Today’s CMOs have access to unprecedented quantities and types of data. But in order to effectively lead, they must solve how to move 
from data to intelligence; from reacting to a set of numbers to a strategic approach that a) understands what the numbers add up to, and b) enables them to take the right actions based on the insights gleaned.

Across sectors and industries, from smaller startups to established multinationals, marketers need a framework that converts information to usable insight, which is why we’ve developed Brand Intelligence. Where marketers are generally using information tactically—and reactively—Brand Intelligence is designed to deliver systematic aggregation, analysis, and activation of myriad data on brands to build a strategic roadmap and identify tactical actions to pave the way.

Brand Strength: Herding the numbers

Making numbers mean more is a little like herding stray animals. It all starts with Brand Strength, our brand valuation methodology. Rooted in 
the knowledge from decades of experience that great brands start from within, Brand Strength measures four critical internal factors: Clarity, Commitment, Protection, and Responsiveness.

The emphasis on the internal well-being of a brand immediately differentiates the way we understand and interpret data, and causes us to ask different questions of different stakeholders—the answers to which will help us understand how to best activate a brand externally.
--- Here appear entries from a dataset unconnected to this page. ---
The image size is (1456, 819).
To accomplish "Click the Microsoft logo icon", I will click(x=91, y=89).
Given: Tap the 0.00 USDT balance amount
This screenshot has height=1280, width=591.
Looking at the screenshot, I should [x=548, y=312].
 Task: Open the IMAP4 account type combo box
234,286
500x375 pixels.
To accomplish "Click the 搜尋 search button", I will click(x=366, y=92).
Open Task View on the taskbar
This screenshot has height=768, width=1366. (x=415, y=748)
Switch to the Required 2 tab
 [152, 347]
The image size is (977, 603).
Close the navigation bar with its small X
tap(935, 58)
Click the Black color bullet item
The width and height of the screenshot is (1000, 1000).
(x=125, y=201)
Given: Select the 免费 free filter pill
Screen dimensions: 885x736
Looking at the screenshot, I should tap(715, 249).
Next, the Brand Strength model tracks six key external factors: Authenticity, Relevance, Differentiation, Consistency, Presence, and Understanding. In tandem with the internal factors, these metrics begin to yield a more complete picture of a brand in action, revealing areas for improvement as well as strengths; the data starts to signify something larger, and the types of questions we need to ask and numbers we need to examine become clearer as a result.

We integrate existing brand data and 
add in primary research. Every new piece of information informs what types of questions we ask next and what sort of research will be relevant. Because we are solving business challenges and thinking strategically, the numbers begin to tell us a story—of challenges and opportunities to drive choice, build loyalty, command a premium, and ultimately grow the kind of halo that forms around the world’s greatest brands.

Brand Navigator: Mapping success

In order to figure out the best way to move forward, CMOs need a broader, clearer picture of where their brand sits now. That’s why we start by assessing the lay of the land: We leverage existing data—from brand tracking to employee engagement and customer satisfaction information— and measure findings against our Brand Strength factors to get a full picture of a brand’s internal and external strengths and weaknesses.

Once a brand’s current positioning is mapped, it becomes possible to identify both near-term and long-term priorities and develop a data-driven action plan that puts that brand on a path to long-term success.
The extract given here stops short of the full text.